Extract provided —
····················

Hola Global Jigsaw,
The middle of a long illness is like treading still water. The turbulence of diagnosis has died down. You are no longer drowning in shock. The operatic imaginings of your imminent funeral – everyone blubbering about how wonderful you were - have dissipated, replaced by the mundane reality of physiotherapy. The bloodier parts of surgical mutilations have healed. You have taken up meditation. The flower deliveries have stopped, and friends no longer feel compelled to check up on you incessantly.
And so, you take up residence in the Third Place, the one in between the Kingdoms of the Well and the Sick. Everything is quasi about this geography. You walk about it with quasi-normal levels of energy. The hospital is an important place in this new country, its quasi-capital. The doctors and nurses are like a quasi-constitutional authority, determining the fundamental rights and obligations of those who wander in these lands.

····················

Set of tasks —
- A) In the piece on long illness, what place does the writer call the quasi-capital of the Third Place?
- B) Copy out the piece on long illness word for word, starting with "And so, you" and going on through "in these lands.".
- C) Pick up the piece on long illness after its final sentence and keep writing it.
The lines that come after the piece on long illness are separate material.

····················

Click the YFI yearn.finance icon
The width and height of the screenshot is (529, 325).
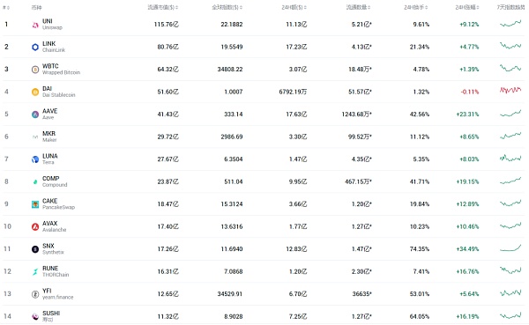click(x=35, y=294)
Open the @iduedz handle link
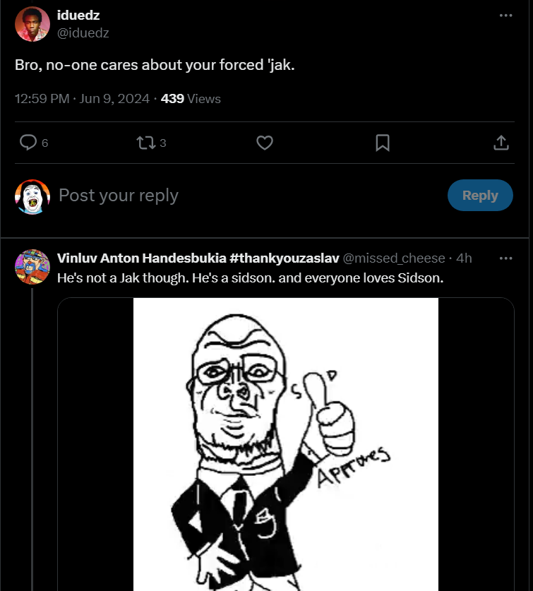The height and width of the screenshot is (591, 533). (x=83, y=33)
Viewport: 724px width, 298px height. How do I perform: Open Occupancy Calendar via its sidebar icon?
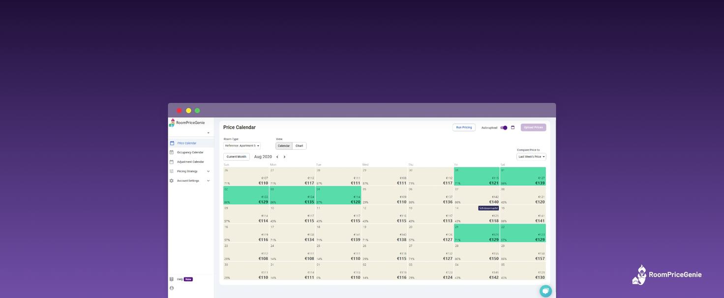point(172,153)
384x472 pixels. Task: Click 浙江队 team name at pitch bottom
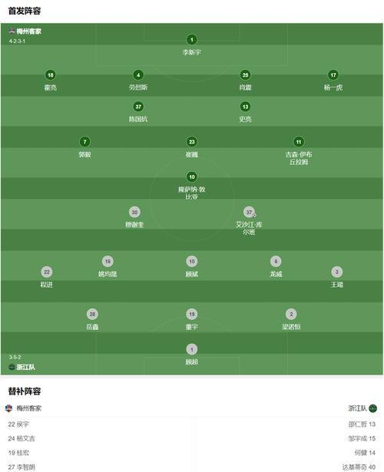[25, 368]
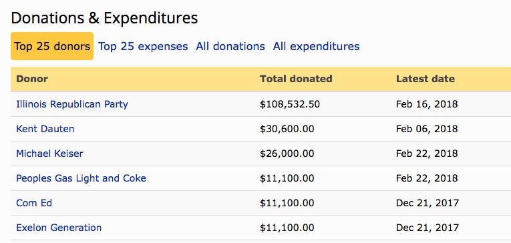Click the $26,000.00 amount cell

287,154
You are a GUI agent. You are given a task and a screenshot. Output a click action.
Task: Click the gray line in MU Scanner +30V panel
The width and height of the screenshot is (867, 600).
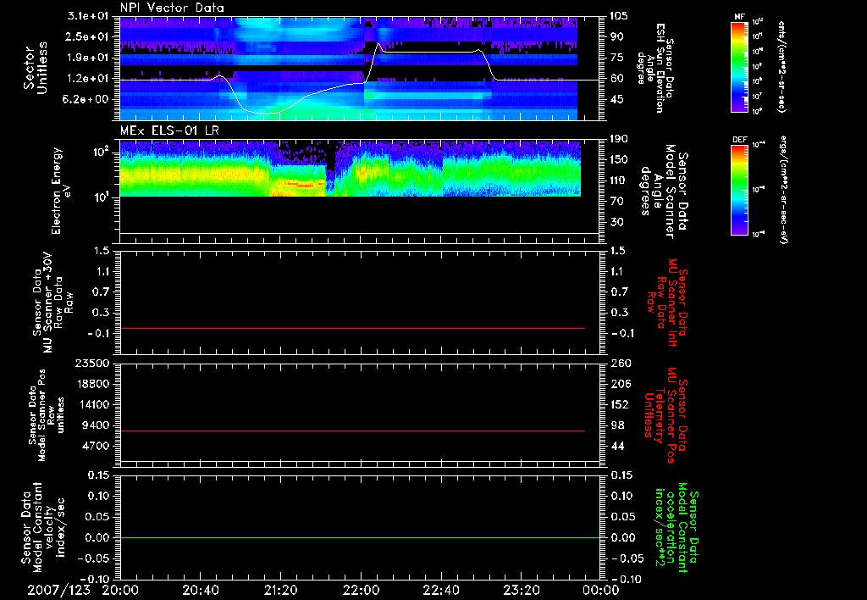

····················

Responses —
- A) The hospital.

- B)
And so, you take up residence in the Third Place, the one in between the Kingdoms of the Well and the Sick. Everything is quasi about this geography. You walk about it with quasi-normal levels of energy. The hospital is an important place in this new country, its quasi-capital. The doctors and nurses are like a quasi-constitutional authority, determining the fundamental rights and obligations of those who wander in these lands.

- C)
Blood tests and histological reports form the syntax of the language spoken here. You learn the new idiom quickly enough, even though you may not have displayed a talent for tongues earlier.
Your travels in the Third Place are less frenetic than in the Kingdom of the Sick, for you’ve already googled yourself to saturation. You can tell your epirubicin from your cisplatin, your PICC from your port-a-cath. You’re a quasi-medical expert by the time you’re in the Inbetween.
Yet in the end, you realize that this information, that once seemed so vital, it kept you tapping on keyboards all night, isn’t going to give you a greater say in your itinerary. This is a journey where certain pitstops are unavoidable. But if you’re lucky, you can trudge on towards the borders of the territory, beyond which the home you grew up in, the Kingdom of the Well, shimmers seductively.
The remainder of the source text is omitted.